Look through the listing for the string "screenshot" and copy out every line that holds it.

▶ [GIVEN RECORDS]:
.....

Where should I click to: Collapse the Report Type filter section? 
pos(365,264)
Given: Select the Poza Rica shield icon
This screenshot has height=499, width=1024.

.....

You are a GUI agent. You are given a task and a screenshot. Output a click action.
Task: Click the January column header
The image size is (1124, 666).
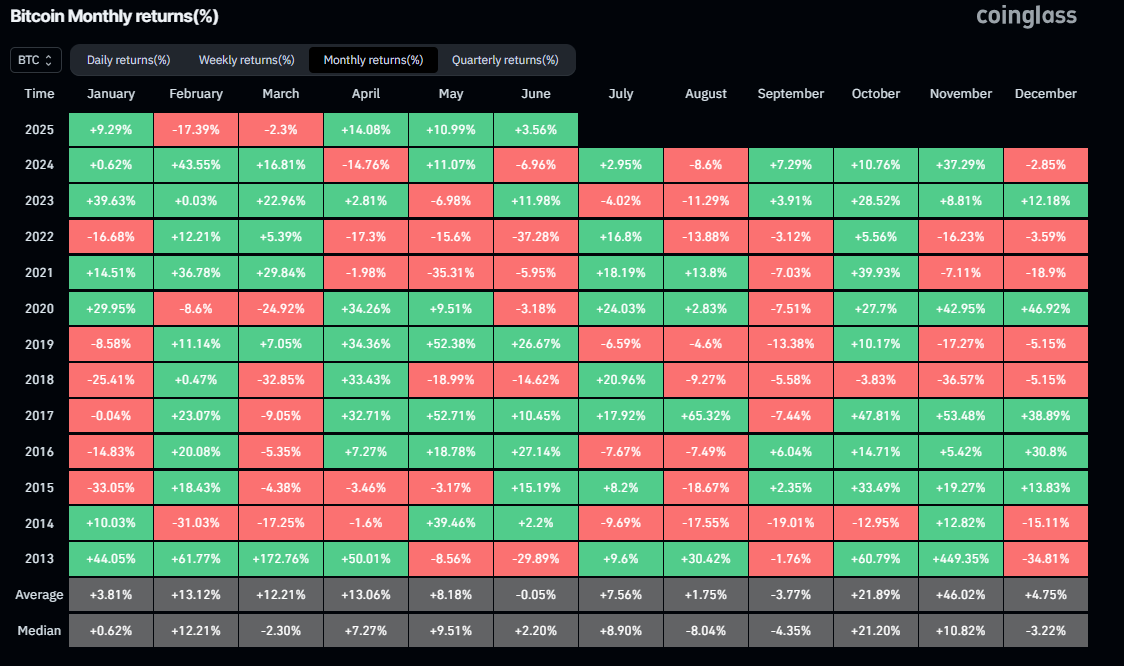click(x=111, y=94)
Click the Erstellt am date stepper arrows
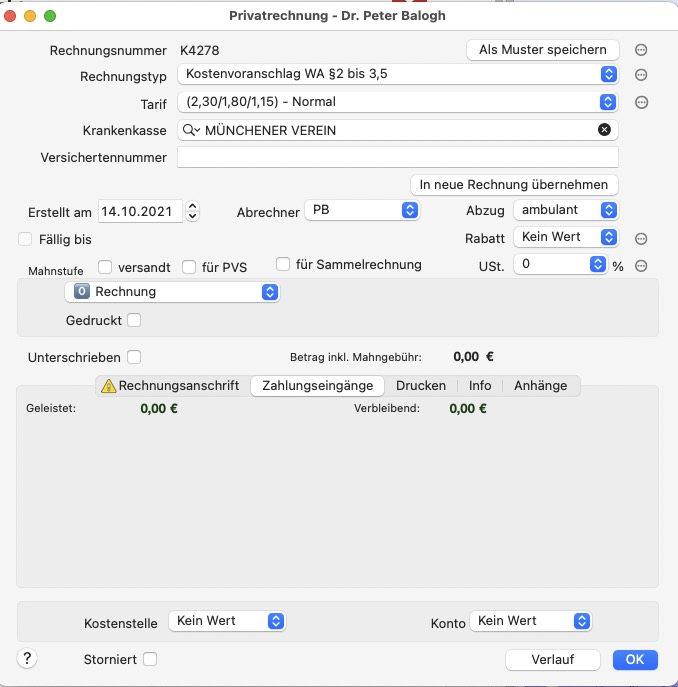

.....

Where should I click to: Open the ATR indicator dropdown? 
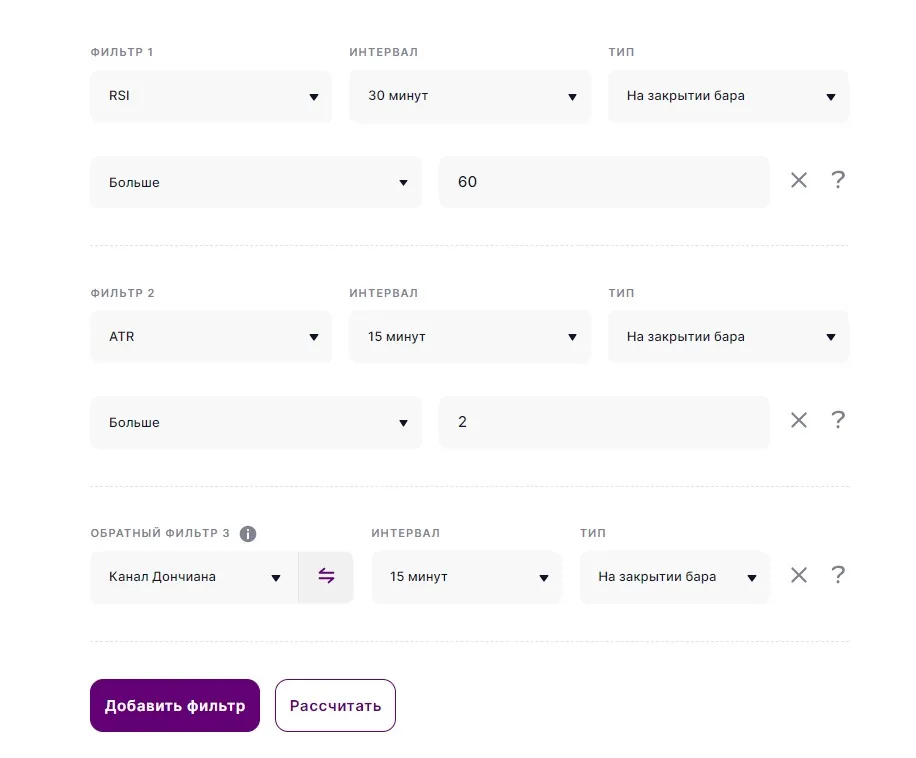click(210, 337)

.....

▶ [RESPONSE]:
This screenshot has height=499, width=1024.
You are a GUI agent. You are given a task and a screenshot. Output a click action.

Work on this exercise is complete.